- _Dataset entries_
»»
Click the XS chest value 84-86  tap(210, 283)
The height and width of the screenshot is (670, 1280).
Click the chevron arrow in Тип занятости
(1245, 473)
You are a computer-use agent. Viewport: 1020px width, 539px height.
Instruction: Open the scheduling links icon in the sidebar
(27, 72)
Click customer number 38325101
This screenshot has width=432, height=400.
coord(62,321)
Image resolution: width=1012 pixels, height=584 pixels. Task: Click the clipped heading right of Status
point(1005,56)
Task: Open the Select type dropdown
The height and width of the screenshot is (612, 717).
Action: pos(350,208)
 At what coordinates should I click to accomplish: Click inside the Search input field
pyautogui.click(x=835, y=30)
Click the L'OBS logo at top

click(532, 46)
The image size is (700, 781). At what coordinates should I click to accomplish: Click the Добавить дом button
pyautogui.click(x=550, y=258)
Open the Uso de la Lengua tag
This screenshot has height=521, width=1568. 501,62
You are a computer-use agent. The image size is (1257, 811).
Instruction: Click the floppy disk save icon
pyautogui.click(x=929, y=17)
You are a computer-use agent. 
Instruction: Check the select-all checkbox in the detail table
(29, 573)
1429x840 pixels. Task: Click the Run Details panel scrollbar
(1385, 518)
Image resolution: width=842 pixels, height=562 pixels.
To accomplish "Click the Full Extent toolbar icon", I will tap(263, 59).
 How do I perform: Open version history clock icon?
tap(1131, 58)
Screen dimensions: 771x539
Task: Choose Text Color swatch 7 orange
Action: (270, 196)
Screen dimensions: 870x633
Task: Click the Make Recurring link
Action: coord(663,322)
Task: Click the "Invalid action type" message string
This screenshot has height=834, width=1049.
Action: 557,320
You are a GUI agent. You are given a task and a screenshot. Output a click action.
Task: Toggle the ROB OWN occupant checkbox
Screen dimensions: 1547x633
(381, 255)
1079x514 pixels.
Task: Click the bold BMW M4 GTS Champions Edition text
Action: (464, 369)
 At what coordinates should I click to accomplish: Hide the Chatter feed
««
- _Task directions_
All of the records must be retyped exactly as they are.

- _Exercise answer_
Click the XS chest value 84-86  tap(210, 283)
The height and width of the screenshot is (670, 1280).
Click the chevron arrow in Тип занятости
(1245, 473)
You are a computer-use agent. Viewport: 1020px width, 539px height.
Instruction: Open the scheduling links icon in the sidebar
(27, 72)
Click customer number 38325101
This screenshot has width=432, height=400.
coord(62,321)
Image resolution: width=1012 pixels, height=584 pixels. Task: Click the clipped heading right of Status
point(1005,56)
Task: Open the Select type dropdown
The height and width of the screenshot is (612, 717).
Action: pos(350,208)
 At what coordinates should I click to accomplish: Click inside the Search input field
pyautogui.click(x=835, y=30)
Click the L'OBS logo at top

click(532, 46)
The image size is (700, 781). At what coordinates should I click to accomplish: Click the Добавить дом button
pyautogui.click(x=550, y=258)
Open the Uso de la Lengua tag
This screenshot has height=521, width=1568. 501,62
You are a computer-use agent. The image size is (1257, 811).
Instruction: Click the floppy disk save icon
pyautogui.click(x=929, y=17)
You are a computer-use agent. 
Instruction: Check the select-all checkbox in the detail table
(29, 573)
1429x840 pixels. Task: Click the Run Details panel scrollbar
(1385, 518)
Image resolution: width=842 pixels, height=562 pixels.
To accomplish "Click the Full Extent toolbar icon", I will tap(263, 59).
 How do I perform: Open version history clock icon?
tap(1131, 58)
Screen dimensions: 771x539
Task: Choose Text Color swatch 7 orange
Action: (270, 196)
Screen dimensions: 870x633
Task: Click the Make Recurring link
Action: coord(663,322)
Task: Click the "Invalid action type" message string
This screenshot has height=834, width=1049.
Action: 557,320
You are a GUI agent. You are given a task and a screenshot. Output a click action.
Task: Toggle the ROB OWN occupant checkbox
Screen dimensions: 1547x633
(381, 255)
1079x514 pixels.
Task: Click the bold BMW M4 GTS Champions Edition text
Action: (464, 369)
 At what coordinates should I click to accomplish: Hide the Chatter feed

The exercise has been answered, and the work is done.